Une "part d'adhésion" au programme de Marine Le Pen
"Mais ne nous voilons pas la face, il y a aussi une part d'adhésion aux idées de Marine Le Pen", estime Justin Daniel. La poussée de la candidate dans les territoires ultra-marins n'est d'ailleurs pas nouvelle. Au premier tour de l'élection présidentielle de 2017, elle était même arrivée en tête, avec 21,9% des voix, devant Jean-Luc Mélenchon, François Fillon et Emmanuel Macron. Aux élections européennes de 2019, son parti avait ensuite enregistré des résultats historiquement élevés. Les scores du Rassemblement national dimanche confirment une progression amorcée depuis plusieurs années.
Entre le second tour de l'élection présidentielle de 2017 et celle de 2022, Marine Le Pen a gagné plus de 38 points en Martinique, environ 44 points en Guadeloupe, plus de 25 points en Guyane ou encore près de 20 points à La Réunion. "Le Rassemblement national a désormais un véritable noyau électoral" en outre-mer, analyse Christiane Rafidinarivo.
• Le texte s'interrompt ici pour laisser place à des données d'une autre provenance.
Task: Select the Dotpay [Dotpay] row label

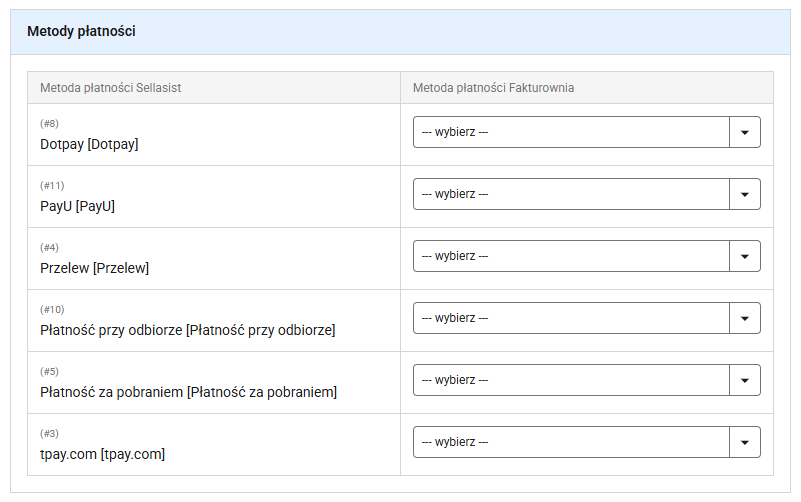Action: (x=89, y=145)
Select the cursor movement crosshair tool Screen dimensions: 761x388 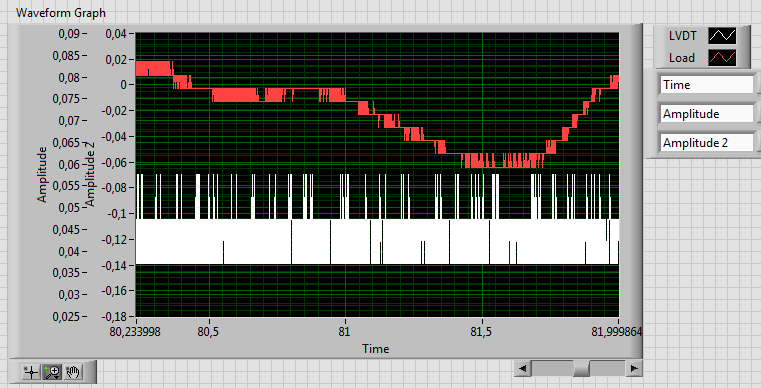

Le Rassemblement national tente depuis plusieurs élections de grappiller des voix dans ces territoires. Le parti est d'ailleurs l'un des seuls à avoir consacré une partie de son programme présidentiel à l'outre-mer, avance Christiane Rafidinarivo. Certaines thématiques développées par Marine Le Pen y ont aussi trouvé un écho particulier. A commencer par le pouvoir d'achat, l'axe principal de la campagne de la candidate d'extrême droite.
"La thématique du pouvoir d'achat résonne particulièrement dans l'électorat ultramarin, car ce sont les territoires les plus pauvres de France, où les jeunes sont très fortement touchés par le chômage et où la précarité est importante."
Christiane Rafidinarivo, politologueà franceinfo
A Mayotte, où Marine Le Pen est arrivée en tête aux deux tours, le Rassemblement national a davantage misé sur son discours sur l'immigration et la sécurité. Le département a connu ces dernières années d'importantes arrivées de migrants venus de l'archipel proche des Comores. "Le discours anti-Comoriens est la pierre angulaire de l'implantation du Rassemblement national à Mayotte", expose Christiane Rafidinarivo.
Reste à savoir si ces bons scores se confirmeront lors des élections législatives. Avec une faible implantation locale, la partie "est loin d'être gagnée" pour le RN, estime la politologue. "Or, les ressources locales sont très importantes pour gagner ces élections", confirme Justin Daniel.